Task data:
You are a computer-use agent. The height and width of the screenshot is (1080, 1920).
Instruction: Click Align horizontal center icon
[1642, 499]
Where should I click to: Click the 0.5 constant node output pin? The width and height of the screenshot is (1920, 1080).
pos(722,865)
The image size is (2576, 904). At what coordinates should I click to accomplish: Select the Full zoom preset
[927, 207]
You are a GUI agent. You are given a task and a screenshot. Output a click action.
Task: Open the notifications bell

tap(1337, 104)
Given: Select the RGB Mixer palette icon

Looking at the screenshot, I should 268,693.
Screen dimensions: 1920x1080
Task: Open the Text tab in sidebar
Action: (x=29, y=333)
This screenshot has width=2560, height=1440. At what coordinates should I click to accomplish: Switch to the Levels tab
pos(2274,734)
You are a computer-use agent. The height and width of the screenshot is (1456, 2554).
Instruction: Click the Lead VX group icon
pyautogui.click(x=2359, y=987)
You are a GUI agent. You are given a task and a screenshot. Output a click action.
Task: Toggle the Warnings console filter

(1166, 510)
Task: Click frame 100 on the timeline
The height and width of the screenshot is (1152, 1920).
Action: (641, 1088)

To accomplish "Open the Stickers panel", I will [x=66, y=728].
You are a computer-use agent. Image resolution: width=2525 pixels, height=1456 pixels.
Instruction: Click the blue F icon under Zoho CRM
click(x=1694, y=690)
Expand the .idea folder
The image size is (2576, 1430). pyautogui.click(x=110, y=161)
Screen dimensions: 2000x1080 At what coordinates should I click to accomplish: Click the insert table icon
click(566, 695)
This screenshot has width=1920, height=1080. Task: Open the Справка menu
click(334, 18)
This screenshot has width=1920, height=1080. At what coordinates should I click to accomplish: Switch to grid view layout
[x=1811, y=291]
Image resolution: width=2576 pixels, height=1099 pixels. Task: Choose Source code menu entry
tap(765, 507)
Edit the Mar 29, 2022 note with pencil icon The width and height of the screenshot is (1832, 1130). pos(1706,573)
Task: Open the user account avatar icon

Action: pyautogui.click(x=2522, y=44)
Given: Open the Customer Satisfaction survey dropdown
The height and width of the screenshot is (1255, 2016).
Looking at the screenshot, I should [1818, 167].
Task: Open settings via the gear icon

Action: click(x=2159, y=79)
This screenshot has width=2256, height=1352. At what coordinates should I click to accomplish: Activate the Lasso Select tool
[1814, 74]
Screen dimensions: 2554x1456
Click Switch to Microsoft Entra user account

Problem to work on:
All entries above are to be copied exactly, with none left out.

The answer:
You are a computer-use agent. The height and width of the screenshot is (1080, 1920).
Instruction: Click Align horizontal center icon
[1642, 499]
Where should I click to: Click the 0.5 constant node output pin? The width and height of the screenshot is (1920, 1080).
pos(722,865)
The image size is (2576, 904). At what coordinates should I click to accomplish: Select the Full zoom preset
[927, 207]
You are a GUI agent. You are given a task and a screenshot. Output a click action.
Task: Open the notifications bell

tap(1337, 104)
Given: Select the RGB Mixer palette icon

Looking at the screenshot, I should 268,693.
Screen dimensions: 1920x1080
Task: Open the Text tab in sidebar
Action: (x=29, y=333)
This screenshot has width=2560, height=1440. At what coordinates should I click to accomplish: Switch to the Levels tab
pos(2274,734)
You are a computer-use agent. The height and width of the screenshot is (1456, 2554).
Instruction: Click the Lead VX group icon
pyautogui.click(x=2359, y=987)
You are a GUI agent. You are given a task and a screenshot. Output a click action.
Task: Toggle the Warnings console filter

(1166, 510)
Task: Click frame 100 on the timeline
The height and width of the screenshot is (1152, 1920).
Action: (641, 1088)

To accomplish "Open the Stickers panel", I will [x=66, y=728].
You are a computer-use agent. Image resolution: width=2525 pixels, height=1456 pixels.
Instruction: Click the blue F icon under Zoho CRM
click(x=1694, y=690)
Expand the .idea folder
The image size is (2576, 1430). pyautogui.click(x=110, y=161)
Screen dimensions: 2000x1080 At what coordinates should I click to accomplish: Click the insert table icon
click(566, 695)
This screenshot has width=1920, height=1080. Task: Open the Справка menu
click(334, 18)
This screenshot has width=1920, height=1080. At what coordinates should I click to accomplish: Switch to grid view layout
[x=1811, y=291]
Image resolution: width=2576 pixels, height=1099 pixels. Task: Choose Source code menu entry
tap(765, 507)
Edit the Mar 29, 2022 note with pencil icon The width and height of the screenshot is (1832, 1130). pos(1706,573)
Task: Open the user account avatar icon

Action: pyautogui.click(x=2522, y=44)
Given: Open the Customer Satisfaction survey dropdown
The height and width of the screenshot is (1255, 2016).
Looking at the screenshot, I should [1818, 167].
Task: Open settings via the gear icon

Action: click(x=2159, y=79)
This screenshot has width=2256, height=1352. At what coordinates should I click to accomplish: Activate the Lasso Select tool
[1814, 74]
Screen dimensions: 2554x1456
Click Switch to Microsoft Entra user account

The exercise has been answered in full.